» **Listing**
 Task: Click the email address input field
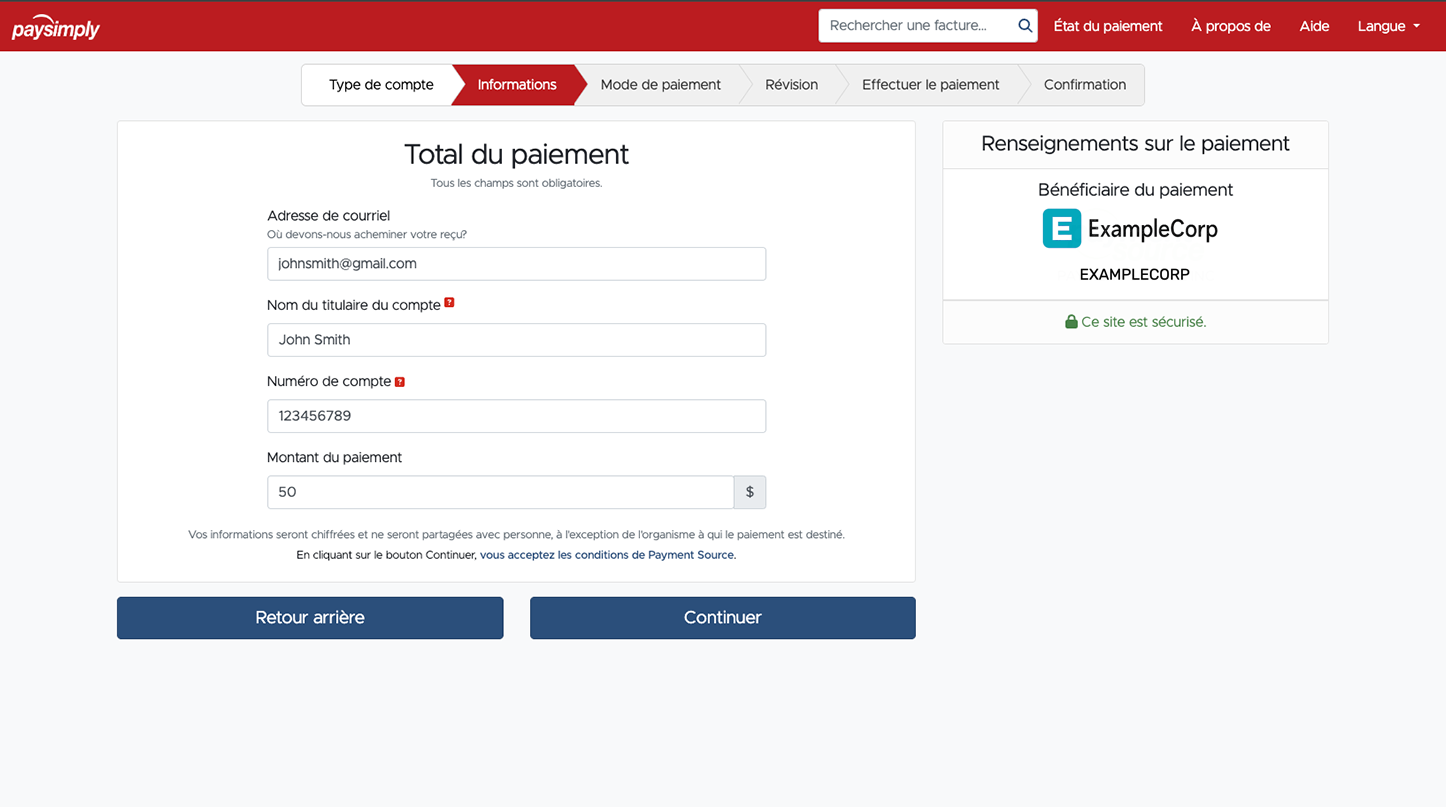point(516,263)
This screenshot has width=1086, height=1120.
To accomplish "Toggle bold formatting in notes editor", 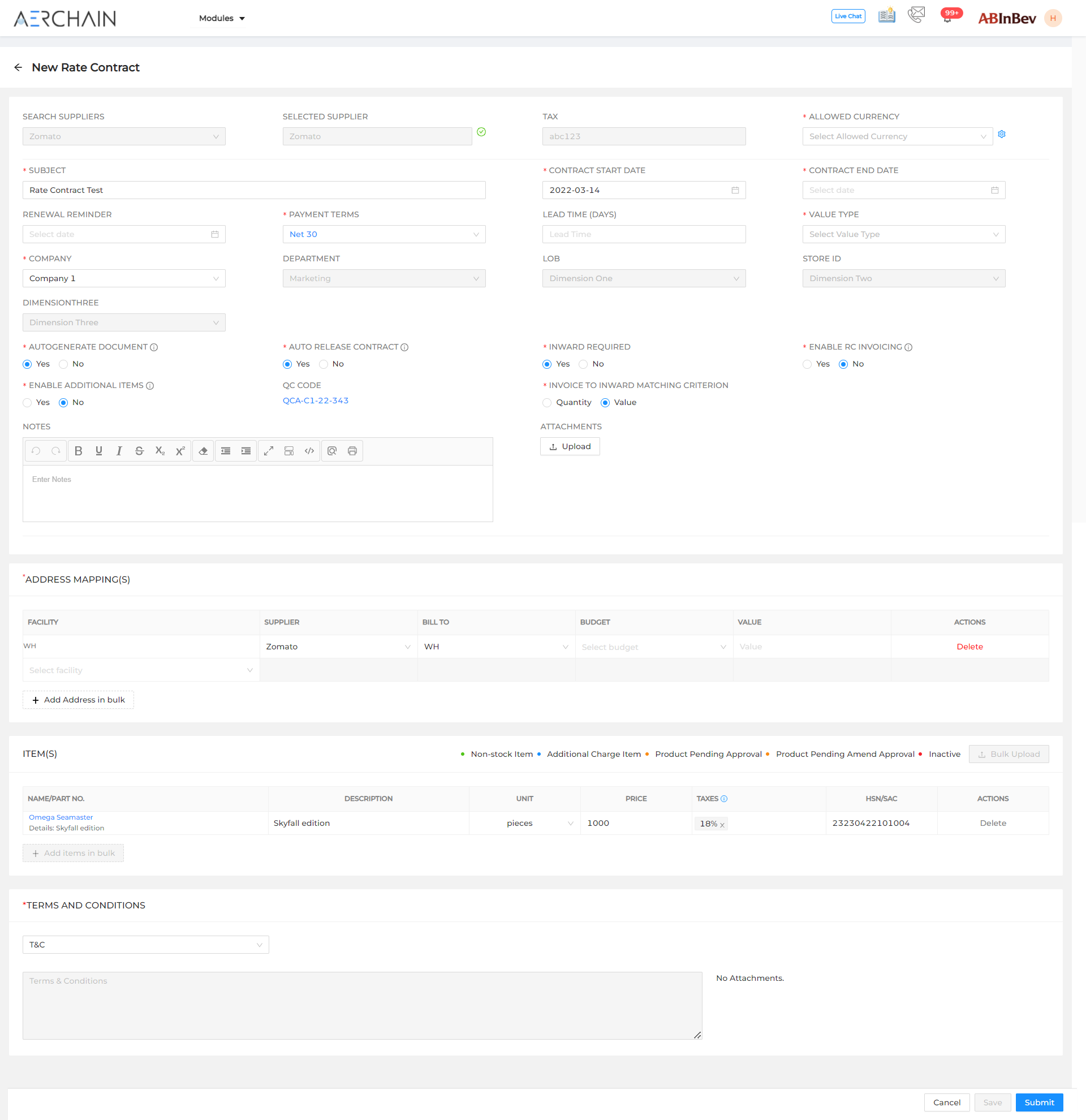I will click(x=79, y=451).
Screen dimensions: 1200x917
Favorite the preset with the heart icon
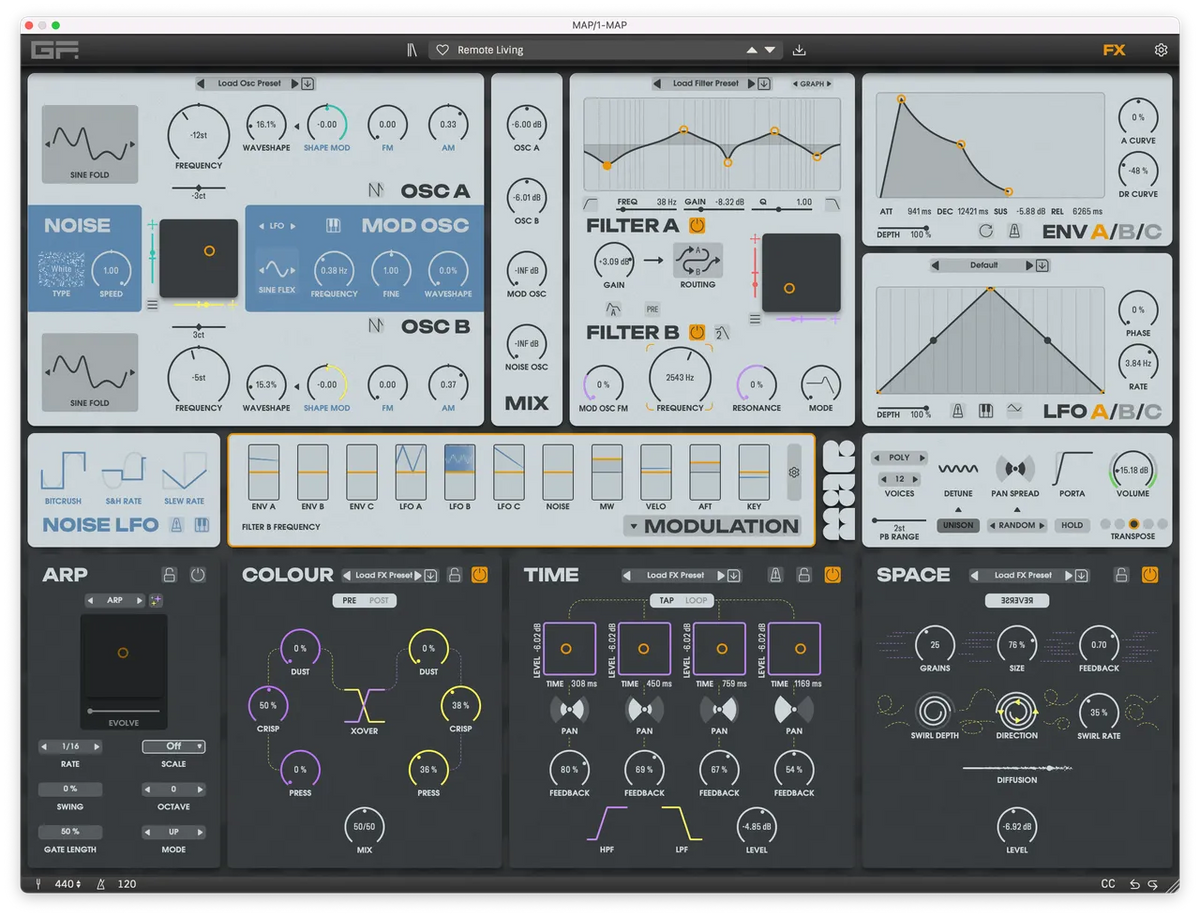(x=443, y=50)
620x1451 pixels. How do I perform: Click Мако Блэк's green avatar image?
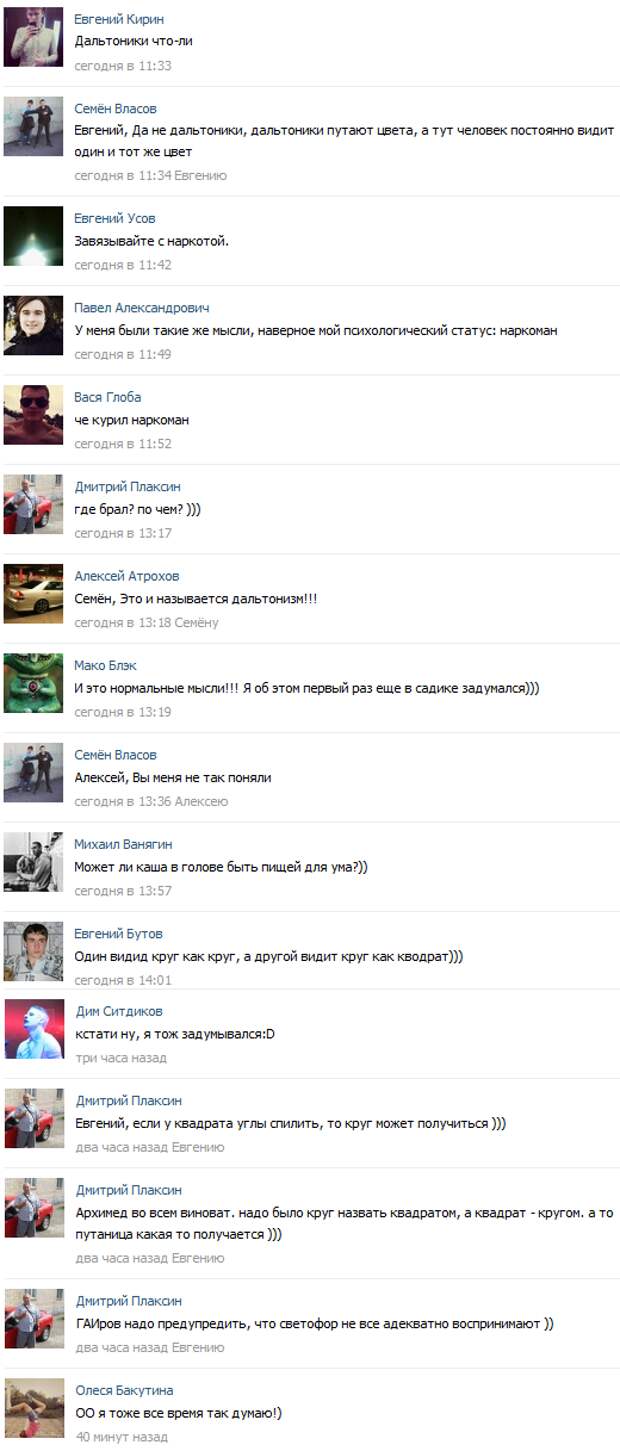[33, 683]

» **Your goal**
Rewrite everything from the line containing "620x1451 pixels. How" down to the end of the records, swapping "green" for "blue" and keeping all else the same. Leave the pictures out.

» **Written answer**
620x1451 pixels. How do I perform: Click Мако Блэк's blue avatar image?
[33, 683]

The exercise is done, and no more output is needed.